Task objective
Write out the entries below once more, exactly.

Dataset entries
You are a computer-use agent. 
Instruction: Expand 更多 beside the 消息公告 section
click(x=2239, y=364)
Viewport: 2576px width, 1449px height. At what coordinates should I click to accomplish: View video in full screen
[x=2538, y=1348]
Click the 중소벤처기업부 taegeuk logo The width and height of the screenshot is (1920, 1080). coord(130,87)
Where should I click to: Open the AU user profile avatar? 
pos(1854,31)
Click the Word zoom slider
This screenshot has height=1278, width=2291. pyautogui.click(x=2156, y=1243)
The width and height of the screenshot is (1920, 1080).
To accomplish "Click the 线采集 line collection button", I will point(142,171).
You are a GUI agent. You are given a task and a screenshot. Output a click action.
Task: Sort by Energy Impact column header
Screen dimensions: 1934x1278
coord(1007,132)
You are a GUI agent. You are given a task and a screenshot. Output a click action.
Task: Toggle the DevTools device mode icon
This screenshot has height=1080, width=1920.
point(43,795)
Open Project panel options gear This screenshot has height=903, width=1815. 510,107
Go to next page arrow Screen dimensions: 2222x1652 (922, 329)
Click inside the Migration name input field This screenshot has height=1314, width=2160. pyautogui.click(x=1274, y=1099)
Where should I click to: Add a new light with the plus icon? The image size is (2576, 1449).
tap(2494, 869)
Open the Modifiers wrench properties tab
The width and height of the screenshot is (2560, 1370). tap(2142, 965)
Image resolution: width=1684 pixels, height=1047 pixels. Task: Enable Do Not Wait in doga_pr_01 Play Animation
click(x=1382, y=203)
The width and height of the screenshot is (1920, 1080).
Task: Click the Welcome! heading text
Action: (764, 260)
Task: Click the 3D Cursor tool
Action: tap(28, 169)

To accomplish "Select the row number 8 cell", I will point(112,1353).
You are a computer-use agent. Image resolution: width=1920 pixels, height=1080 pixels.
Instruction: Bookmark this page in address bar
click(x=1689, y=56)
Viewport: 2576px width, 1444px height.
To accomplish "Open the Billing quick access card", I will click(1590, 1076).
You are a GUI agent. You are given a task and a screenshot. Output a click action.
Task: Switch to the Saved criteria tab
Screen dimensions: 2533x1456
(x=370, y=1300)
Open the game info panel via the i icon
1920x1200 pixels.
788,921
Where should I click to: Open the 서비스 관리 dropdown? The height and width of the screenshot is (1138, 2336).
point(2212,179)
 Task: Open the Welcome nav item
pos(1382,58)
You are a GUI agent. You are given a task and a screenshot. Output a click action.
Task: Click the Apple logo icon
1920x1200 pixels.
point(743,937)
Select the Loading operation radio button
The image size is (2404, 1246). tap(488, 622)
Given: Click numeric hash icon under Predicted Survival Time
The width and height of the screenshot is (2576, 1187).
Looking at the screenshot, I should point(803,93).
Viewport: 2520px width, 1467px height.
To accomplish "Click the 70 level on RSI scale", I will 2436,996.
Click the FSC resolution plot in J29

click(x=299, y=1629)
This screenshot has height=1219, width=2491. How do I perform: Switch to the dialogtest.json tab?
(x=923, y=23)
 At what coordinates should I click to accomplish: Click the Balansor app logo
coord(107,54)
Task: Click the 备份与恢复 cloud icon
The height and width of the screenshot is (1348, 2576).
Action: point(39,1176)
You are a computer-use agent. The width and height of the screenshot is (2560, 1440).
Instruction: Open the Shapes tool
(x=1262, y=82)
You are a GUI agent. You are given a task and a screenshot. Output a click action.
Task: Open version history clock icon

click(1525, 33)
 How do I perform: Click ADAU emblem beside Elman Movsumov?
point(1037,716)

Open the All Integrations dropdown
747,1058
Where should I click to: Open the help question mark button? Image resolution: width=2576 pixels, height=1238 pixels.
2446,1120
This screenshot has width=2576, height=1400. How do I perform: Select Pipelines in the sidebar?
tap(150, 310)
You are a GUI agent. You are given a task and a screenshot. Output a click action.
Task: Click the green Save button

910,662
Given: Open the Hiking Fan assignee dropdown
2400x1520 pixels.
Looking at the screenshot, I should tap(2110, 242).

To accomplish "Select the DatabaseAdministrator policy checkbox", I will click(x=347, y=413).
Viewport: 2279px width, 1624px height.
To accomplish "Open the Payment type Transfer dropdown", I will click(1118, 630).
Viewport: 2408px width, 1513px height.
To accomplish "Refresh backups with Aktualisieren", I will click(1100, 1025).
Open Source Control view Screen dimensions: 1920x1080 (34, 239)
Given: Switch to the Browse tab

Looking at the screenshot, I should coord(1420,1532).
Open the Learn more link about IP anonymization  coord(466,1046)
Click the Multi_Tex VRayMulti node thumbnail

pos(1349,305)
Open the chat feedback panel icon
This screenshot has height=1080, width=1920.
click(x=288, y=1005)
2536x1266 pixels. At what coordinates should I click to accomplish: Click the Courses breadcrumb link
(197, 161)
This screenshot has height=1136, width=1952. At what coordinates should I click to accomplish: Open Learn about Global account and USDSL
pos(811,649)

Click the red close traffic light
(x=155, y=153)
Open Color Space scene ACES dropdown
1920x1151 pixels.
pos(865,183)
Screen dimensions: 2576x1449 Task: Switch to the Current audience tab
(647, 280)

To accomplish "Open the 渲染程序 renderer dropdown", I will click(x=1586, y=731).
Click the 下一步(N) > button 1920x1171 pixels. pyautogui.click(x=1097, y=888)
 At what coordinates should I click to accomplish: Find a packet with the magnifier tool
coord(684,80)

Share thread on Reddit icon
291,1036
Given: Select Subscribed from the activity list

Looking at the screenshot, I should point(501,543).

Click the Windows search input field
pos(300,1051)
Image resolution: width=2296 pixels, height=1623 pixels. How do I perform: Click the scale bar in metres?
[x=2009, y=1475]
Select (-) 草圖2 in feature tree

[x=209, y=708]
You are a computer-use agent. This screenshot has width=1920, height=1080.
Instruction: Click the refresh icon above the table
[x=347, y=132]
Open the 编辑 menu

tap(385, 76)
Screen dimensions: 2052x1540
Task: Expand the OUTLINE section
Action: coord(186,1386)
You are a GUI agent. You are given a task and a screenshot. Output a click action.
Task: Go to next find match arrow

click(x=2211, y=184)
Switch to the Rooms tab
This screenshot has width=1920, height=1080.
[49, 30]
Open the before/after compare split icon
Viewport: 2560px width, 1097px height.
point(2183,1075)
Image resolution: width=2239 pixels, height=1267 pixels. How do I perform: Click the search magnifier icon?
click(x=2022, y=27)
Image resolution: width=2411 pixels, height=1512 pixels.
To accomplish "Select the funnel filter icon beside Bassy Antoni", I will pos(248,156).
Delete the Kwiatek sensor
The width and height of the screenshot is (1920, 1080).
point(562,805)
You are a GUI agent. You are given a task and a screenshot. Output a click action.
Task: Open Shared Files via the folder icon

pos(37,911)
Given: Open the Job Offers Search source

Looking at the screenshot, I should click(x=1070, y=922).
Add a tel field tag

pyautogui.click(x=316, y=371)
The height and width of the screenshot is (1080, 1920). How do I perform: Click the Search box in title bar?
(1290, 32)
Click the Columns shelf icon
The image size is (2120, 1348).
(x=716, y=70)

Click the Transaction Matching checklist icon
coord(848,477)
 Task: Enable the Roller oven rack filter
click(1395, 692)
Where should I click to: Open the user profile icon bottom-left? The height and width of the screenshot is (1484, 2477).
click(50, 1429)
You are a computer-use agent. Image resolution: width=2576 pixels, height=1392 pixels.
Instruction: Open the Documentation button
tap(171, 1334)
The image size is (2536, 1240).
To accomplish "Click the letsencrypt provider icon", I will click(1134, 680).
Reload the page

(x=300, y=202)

Finished exercise
You are a computer-use agent. 
Instruction: Expand 更多 beside the 消息公告 section
click(x=2239, y=364)
Viewport: 2576px width, 1449px height. At what coordinates should I click to accomplish: View video in full screen
[x=2538, y=1348]
Click the 중소벤처기업부 taegeuk logo The width and height of the screenshot is (1920, 1080). coord(130,87)
Where should I click to: Open the AU user profile avatar? 
pos(1854,31)
Click the Word zoom slider
This screenshot has height=1278, width=2291. pyautogui.click(x=2156, y=1243)
The width and height of the screenshot is (1920, 1080).
To accomplish "Click the 线采集 line collection button", I will point(142,171).
You are a GUI agent. You are given a task and a screenshot. Output a click action.
Task: Sort by Energy Impact column header
Screen dimensions: 1934x1278
coord(1007,132)
You are a GUI agent. You are given a task and a screenshot. Output a click action.
Task: Toggle the DevTools device mode icon
This screenshot has height=1080, width=1920.
point(43,795)
Open Project panel options gear This screenshot has height=903, width=1815. 510,107
Go to next page arrow Screen dimensions: 2222x1652 (922, 329)
Click inside the Migration name input field This screenshot has height=1314, width=2160. pyautogui.click(x=1274, y=1099)
Where should I click to: Add a new light with the plus icon? The image size is (2576, 1449).
tap(2494, 869)
Open the Modifiers wrench properties tab
The width and height of the screenshot is (2560, 1370). tap(2142, 965)
Image resolution: width=1684 pixels, height=1047 pixels. Task: Enable Do Not Wait in doga_pr_01 Play Animation
click(x=1382, y=203)
The width and height of the screenshot is (1920, 1080).
Task: Click the Welcome! heading text
Action: (764, 260)
Task: Click the 3D Cursor tool
Action: tap(28, 169)

To accomplish "Select the row number 8 cell", I will point(112,1353).
You are a computer-use agent. Image resolution: width=1920 pixels, height=1080 pixels.
Instruction: Bookmark this page in address bar
click(x=1689, y=56)
Viewport: 2576px width, 1444px height.
To accomplish "Open the Billing quick access card", I will click(1590, 1076).
You are a GUI agent. You are given a task and a screenshot. Output a click action.
Task: Switch to the Saved criteria tab
Screen dimensions: 2533x1456
(x=370, y=1300)
Open the game info panel via the i icon
1920x1200 pixels.
788,921
Where should I click to: Open the 서비스 관리 dropdown? The height and width of the screenshot is (1138, 2336).
point(2212,179)
 Task: Open the Welcome nav item
pos(1382,58)
You are a GUI agent. You are given a task and a screenshot. Output a click action.
Task: Click the Apple logo icon
1920x1200 pixels.
point(743,937)
Select the Loading operation radio button
The image size is (2404, 1246). tap(488, 622)
Given: Click numeric hash icon under Predicted Survival Time
The width and height of the screenshot is (2576, 1187).
Looking at the screenshot, I should point(803,93).
Viewport: 2520px width, 1467px height.
To accomplish "Click the 70 level on RSI scale", I will 2436,996.
Click the FSC resolution plot in J29

click(x=299, y=1629)
This screenshot has height=1219, width=2491. How do I perform: Switch to the dialogtest.json tab?
(x=923, y=23)
 At what coordinates should I click to accomplish: Click the Balansor app logo
coord(107,54)
Task: Click the 备份与恢复 cloud icon
The height and width of the screenshot is (1348, 2576).
Action: point(39,1176)
You are a computer-use agent. The width and height of the screenshot is (2560, 1440).
Instruction: Open the Shapes tool
(x=1262, y=82)
You are a GUI agent. You are given a task and a screenshot. Output a click action.
Task: Open version history clock icon

click(1525, 33)
 How do I perform: Click ADAU emblem beside Elman Movsumov?
point(1037,716)

Open the All Integrations dropdown
747,1058
Where should I click to: Open the help question mark button? Image resolution: width=2576 pixels, height=1238 pixels.
2446,1120
This screenshot has width=2576, height=1400. How do I perform: Select Pipelines in the sidebar?
tap(150, 310)
You are a GUI agent. You are given a task and a screenshot. Output a click action.
Task: Click the green Save button

910,662
Given: Open the Hiking Fan assignee dropdown
2400x1520 pixels.
Looking at the screenshot, I should tap(2110, 242).

To accomplish "Select the DatabaseAdministrator policy checkbox", I will click(x=347, y=413).
Viewport: 2279px width, 1624px height.
To accomplish "Open the Payment type Transfer dropdown", I will click(1118, 630).
Viewport: 2408px width, 1513px height.
To accomplish "Refresh backups with Aktualisieren", I will click(1100, 1025).
Open Source Control view Screen dimensions: 1920x1080 (34, 239)
Given: Switch to the Browse tab

Looking at the screenshot, I should coord(1420,1532).
Open the Learn more link about IP anonymization  coord(466,1046)
Click the Multi_Tex VRayMulti node thumbnail

pos(1349,305)
Open the chat feedback panel icon
This screenshot has height=1080, width=1920.
click(x=288, y=1005)
2536x1266 pixels. At what coordinates should I click to accomplish: Click the Courses breadcrumb link
(197, 161)
This screenshot has height=1136, width=1952. At what coordinates should I click to accomplish: Open Learn about Global account and USDSL
pos(811,649)

Click the red close traffic light
(x=155, y=153)
Open Color Space scene ACES dropdown
1920x1151 pixels.
pos(865,183)
Screen dimensions: 2576x1449 Task: Switch to the Current audience tab
(647, 280)

To accomplish "Open the 渲染程序 renderer dropdown", I will click(x=1586, y=731).
Click the 下一步(N) > button 1920x1171 pixels. pyautogui.click(x=1097, y=888)
 At what coordinates should I click to accomplish: Find a packet with the magnifier tool
coord(684,80)

Share thread on Reddit icon
291,1036
Given: Select Subscribed from the activity list

Looking at the screenshot, I should point(501,543).

Click the Windows search input field
pos(300,1051)
Image resolution: width=2296 pixels, height=1623 pixels. How do I perform: Click the scale bar in metres?
[x=2009, y=1475]
Select (-) 草圖2 in feature tree

[x=209, y=708]
You are a computer-use agent. This screenshot has width=1920, height=1080.
Instruction: Click the refresh icon above the table
[x=347, y=132]
Open the 编辑 menu

tap(385, 76)
Screen dimensions: 2052x1540
Task: Expand the OUTLINE section
Action: coord(186,1386)
You are a GUI agent. You are given a task and a screenshot. Output a click action.
Task: Go to next find match arrow

click(x=2211, y=184)
Switch to the Rooms tab
This screenshot has width=1920, height=1080.
[49, 30]
Open the before/after compare split icon
Viewport: 2560px width, 1097px height.
point(2183,1075)
Image resolution: width=2239 pixels, height=1267 pixels. How do I perform: Click the search magnifier icon?
click(x=2022, y=27)
Image resolution: width=2411 pixels, height=1512 pixels.
To accomplish "Select the funnel filter icon beside Bassy Antoni", I will pos(248,156).
Delete the Kwiatek sensor
The width and height of the screenshot is (1920, 1080).
point(562,805)
You are a GUI agent. You are given a task and a screenshot. Output a click action.
Task: Open Shared Files via the folder icon

pos(37,911)
Given: Open the Job Offers Search source

Looking at the screenshot, I should click(x=1070, y=922).
Add a tel field tag

pyautogui.click(x=316, y=371)
The height and width of the screenshot is (1080, 1920). How do I perform: Click the Search box in title bar?
(1290, 32)
Click the Columns shelf icon
The image size is (2120, 1348).
(x=716, y=70)

Click the Transaction Matching checklist icon
coord(848,477)
 Task: Enable the Roller oven rack filter
click(1395, 692)
Where should I click to: Open the user profile icon bottom-left? The height and width of the screenshot is (1484, 2477).
click(50, 1429)
You are a computer-use agent. Image resolution: width=2576 pixels, height=1392 pixels.
Instruction: Open the Documentation button
tap(171, 1334)
The image size is (2536, 1240).
To accomplish "Click the letsencrypt provider icon", I will click(1134, 680).
Reload the page

(x=300, y=202)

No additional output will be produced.